**Task prompt**
Every line below that holds "agent" must be copied.

**Records for this task**
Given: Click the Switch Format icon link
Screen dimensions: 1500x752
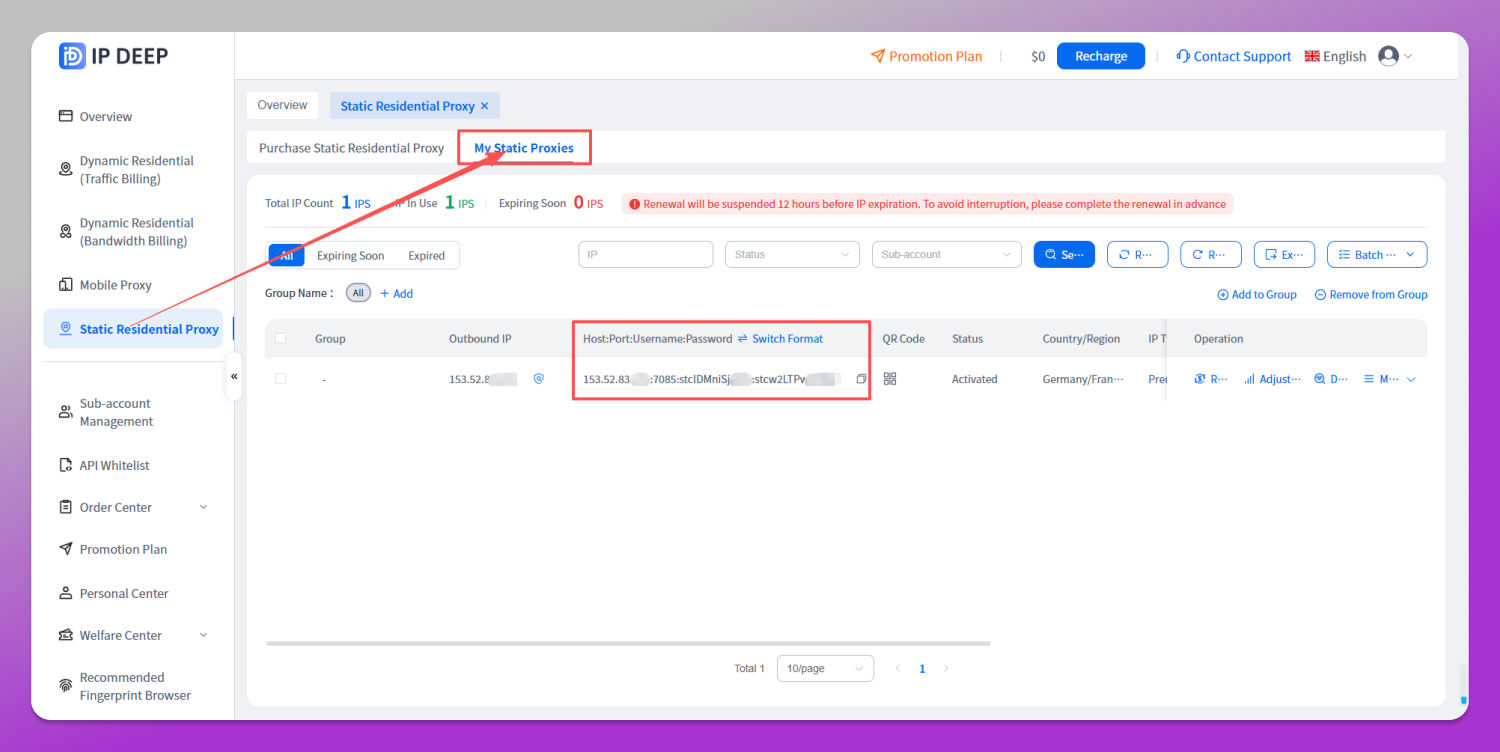Looking at the screenshot, I should [x=780, y=339].
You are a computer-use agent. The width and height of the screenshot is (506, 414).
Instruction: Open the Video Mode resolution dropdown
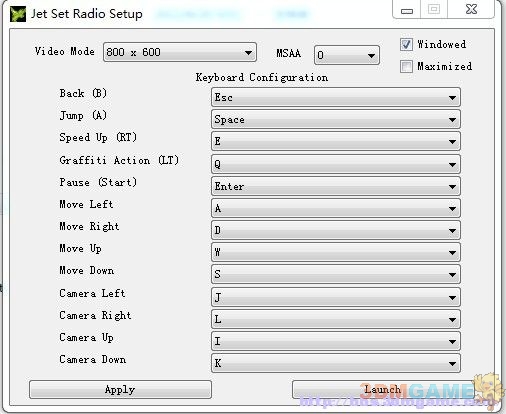[x=180, y=52]
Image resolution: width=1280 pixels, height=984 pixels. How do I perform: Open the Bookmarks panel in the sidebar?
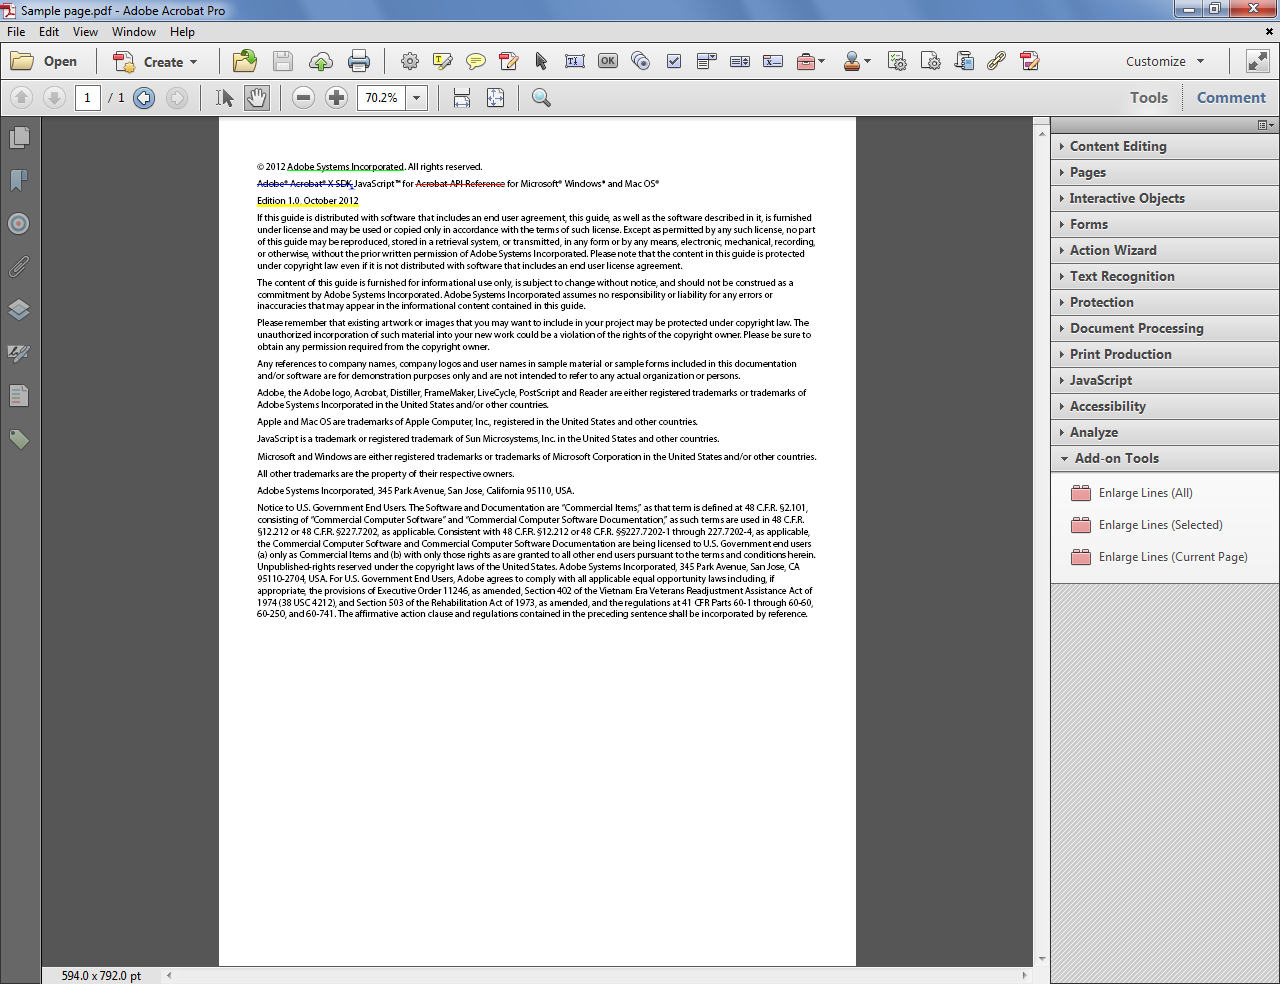18,180
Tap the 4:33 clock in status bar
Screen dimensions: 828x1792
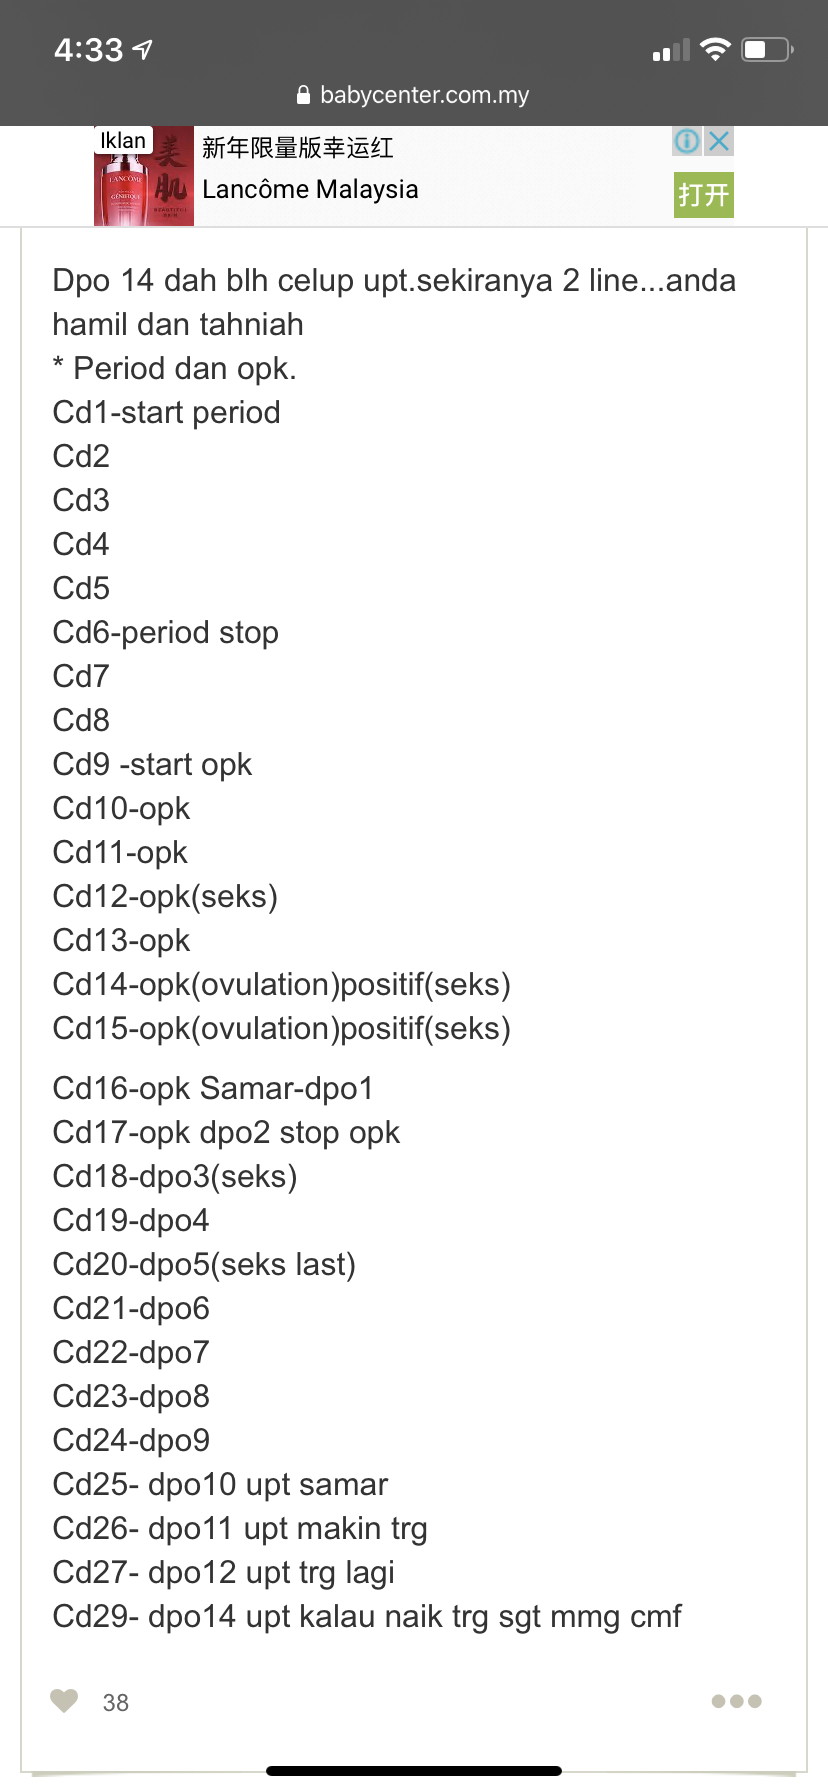coord(89,49)

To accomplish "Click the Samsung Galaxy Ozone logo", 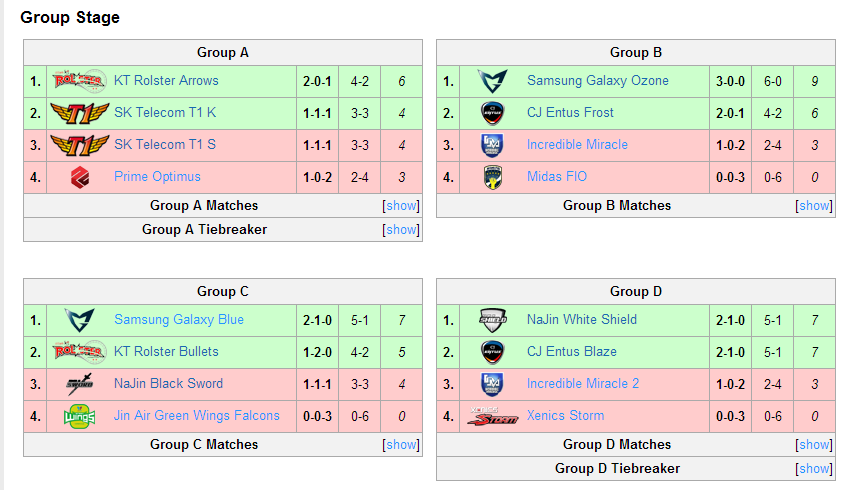I will tap(493, 81).
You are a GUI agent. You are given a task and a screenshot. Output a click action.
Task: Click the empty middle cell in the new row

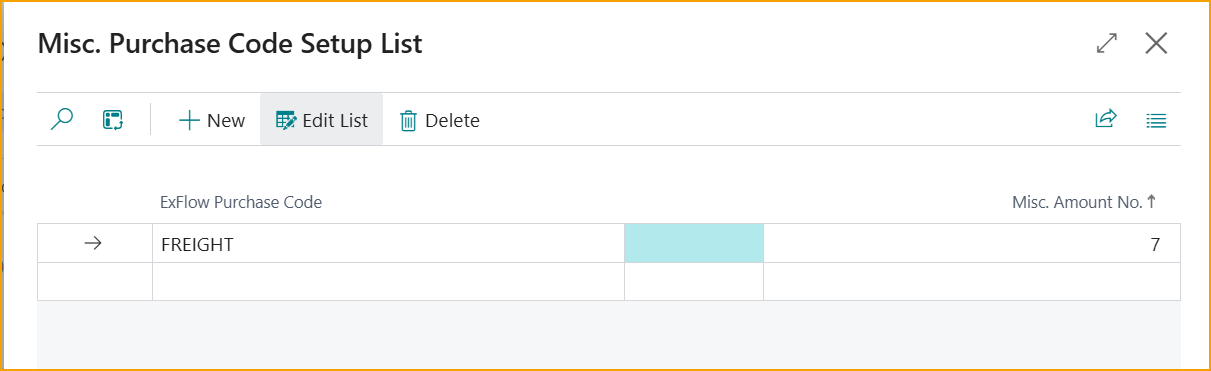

**Response for this exercise**
You are a computer-use agent. The width and height of the screenshot is (506, 414).
You are a GUI agent. You are given a task and a screenshot. Output a click action.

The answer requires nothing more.